Reportage
Steve Bannon: The rise and triumph of an alt-right ideologue
No longer are these the dark musings of fringe trolls and provocateurs, but extreme ideas now articulated from the halls of the world’s most powerful government.
In 2004 I covered the American Film Renaissance in Dallas, a conservative film festival organized in part in response to the documentary advocacy of Michael Moore whose Fahrenheit 9/11 had hit theaters that same year.
The festival represented a cultural counteroffensive of sorts, mounted by a new generation of conservatives who aimed to co-opt the language of countercultural agit-prop which until then had mainly been the prerogative of the left. Like similar initiatives (for instance the Liberty Film Festivals organized in Hollywood by Govindini Murty and Jason Apuzzo) the stated intent was to seize the initiative from the liberal elites which were to become relived tropes of Trumpian rhetoric.
Not even the most optimistic of the young lions gathered in Dallas at the time could have imagined all-encompassing success to be so nigh. In those neocon times ideological conservatives were content to criticize the Bush administration and the Republican establishment from the right. But the seeds were being sown for the alt-right movement which a mere dozen years on was to storm the most powerful government in the world and install Steve Bannon as its figurehead.
In the festival program of mediocre propaganda documentaries and religiously themed films, one stood out that year: Michael Moore Hates America, a parody of Moore’s Roger & Me directed by Michael Wilson. When I interviewed him back then, Wilson had the soft-spoken, grad student demeanor of the well-read young conservative, only becoming visibly impassioned on the subject of Ayn Rand, whom, like many festival participants, he venerated as the spiritual fountainhead of the doctrine then emerging as major ideological current in the new right.
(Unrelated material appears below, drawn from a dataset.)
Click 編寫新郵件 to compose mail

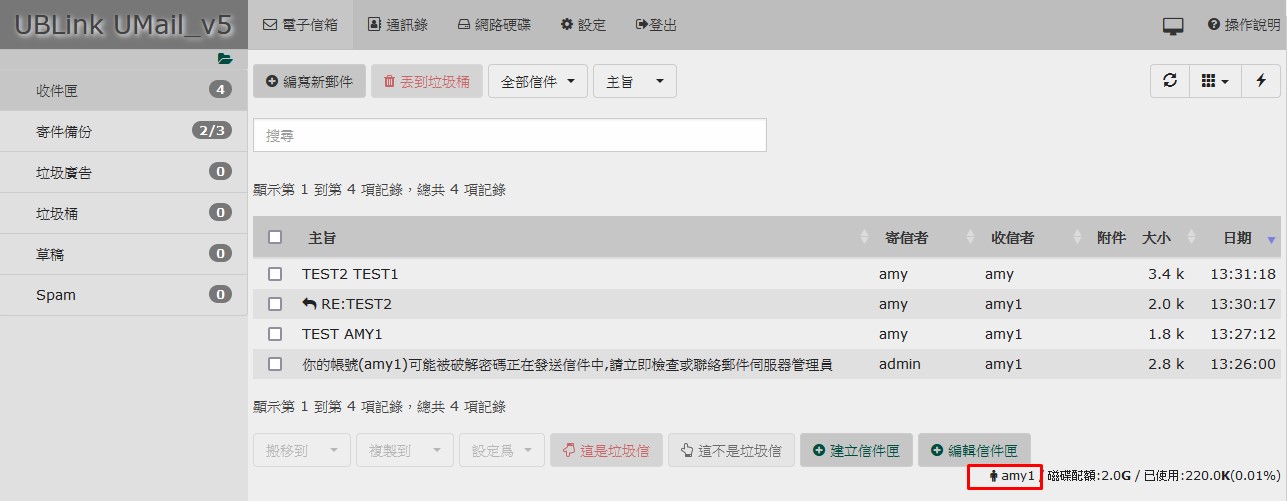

Rand, a jewish Russian exile, had fled her Bolshevik homeland arriving in Chicago in 1925. Subsequently landing studio jobs in Cecil B DeMille’s Hollywood, she had found some modest success as a screenwriter before going on to articulate her mystical proto-libertarian doctrine in novels like Atlas Shrugged and The Fountainhead. The “objectivism” which she founded postulated a neo-Hobbesian society diametrically opposite to the communist egalitarianism she had escaped. Her starkly Manichaean vision an Darwinist concept of individual achievement has influenced successive incarnations of American conservatism and was emerging as a driving force of the resurgent libertarian strain on the right.
One of the interviewees in Wilson’s film was another young Turk of the new conservatism, Andrew Breitbart, who a couple of years later would go on to found the website destined to become the portal of the alt-right.
Burning with the zeal of the converted (he had initially been a left-leaning liberal arts student) he had the instinctive pop-cultural grasp of his generation and Brentwood-raised station. He also had Hollywood connections. One of them, Bannon, had parlayed a Goldman Sachs career into a venture of mid-level Hollywood financing, making his fortune after securing a portion of the returns on Seinfeld reruns.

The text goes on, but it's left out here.